Probabilistic Interactive 3D Segmentation with Hierarchical Neural Processes
Jie Liu, Pan Zhou, Zehao Xiao, Jiayi Shen, Wenzhe Yin, Jan-Jakob Sonke, Efstratios Gavves
TL;DR
NPISeg3D introduces a probabilistic, hierarchical Neural Process framework for interactive 3D segmentation that robustly generalizes from sparse user clicks and provides explicit uncertainty estimates. By embedding scene-level and object-level latent variables and a probabilistic prototype modulator, the method adapts to diverse objects and scenes, while Monte Carlo sampling yields informative uncertainty maps to guide user interaction. Empirical results across indoor and outdoor datasets show improved segmentation accuracy with fewer clicks, and reliable uncertainty quantification that benefits both multi- and single-object tasks, including challenging KITTI-360 scenarios. This approach advances practical interactive 3D segmentation by coupling few-shot generalization with interpretable uncertainty, enabling more efficient and reliable user interactions in real-world applications.
Abstract
Interactive 3D segmentation has emerged as a promising solution for generating accurate object masks in complex 3D scenes by incorporating user-provided clicks. However, two critical challenges remain underexplored: (1) effectively generalizing from sparse user clicks to produce accurate segmentation, and (2) quantifying predictive uncertainty to help users identify unreliable regions. In this work, we propose NPISeg3D, a novel probabilistic framework that builds upon Neural Processes (NPs) to address these challenges. Specifically, NPISeg3D introduces a hierarchical latent variable structure with scene-specific and object-specific latent variables to enhance few-shot generalization by capturing both global context and object-specific characteristics.
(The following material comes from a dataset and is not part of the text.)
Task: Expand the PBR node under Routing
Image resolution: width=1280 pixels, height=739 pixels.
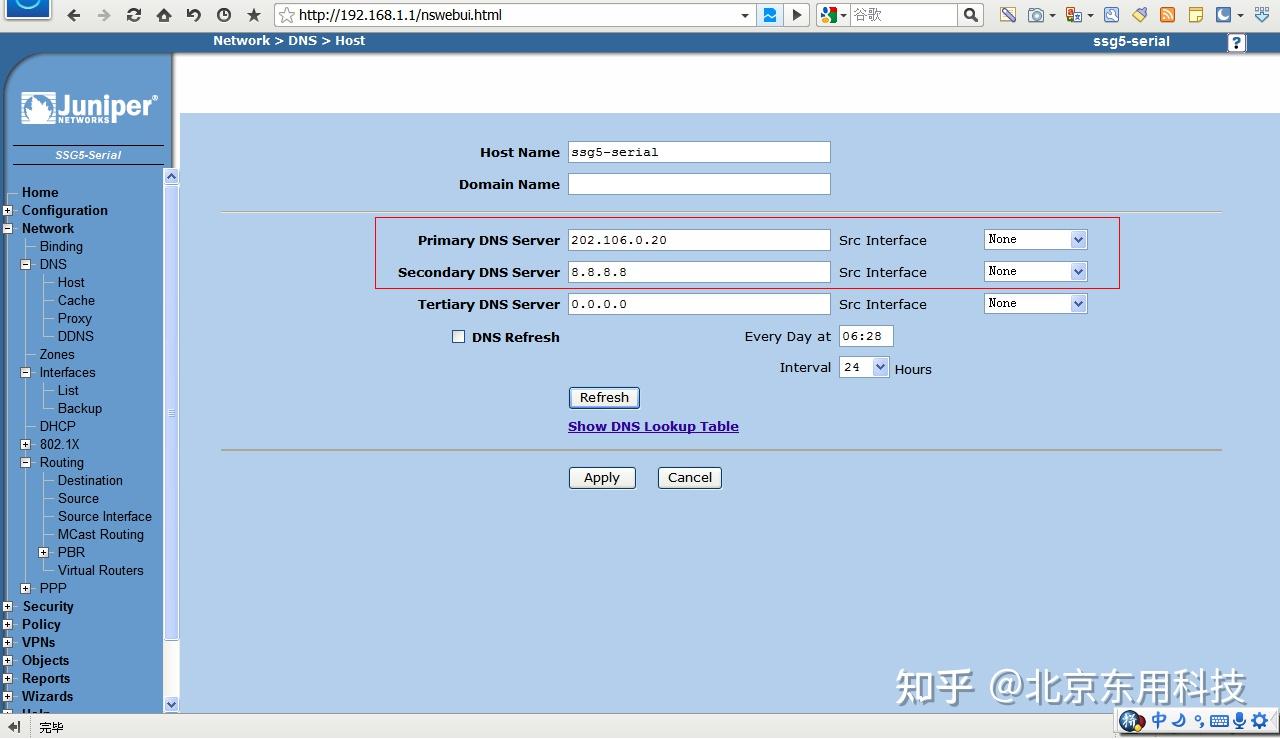Action: (44, 552)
Additionally, we design a probabilistic prototype modulator that adaptively modulates click prototypes with object-specific latent variables, improving the model's ability to capture object-aware context and quantify predictive uncertainty. Experiments on four 3D point cloud datasets demonstrate that NPISeg3D achieves superior segmentation performance with fewer clicks while providing reliable uncertainty estimations.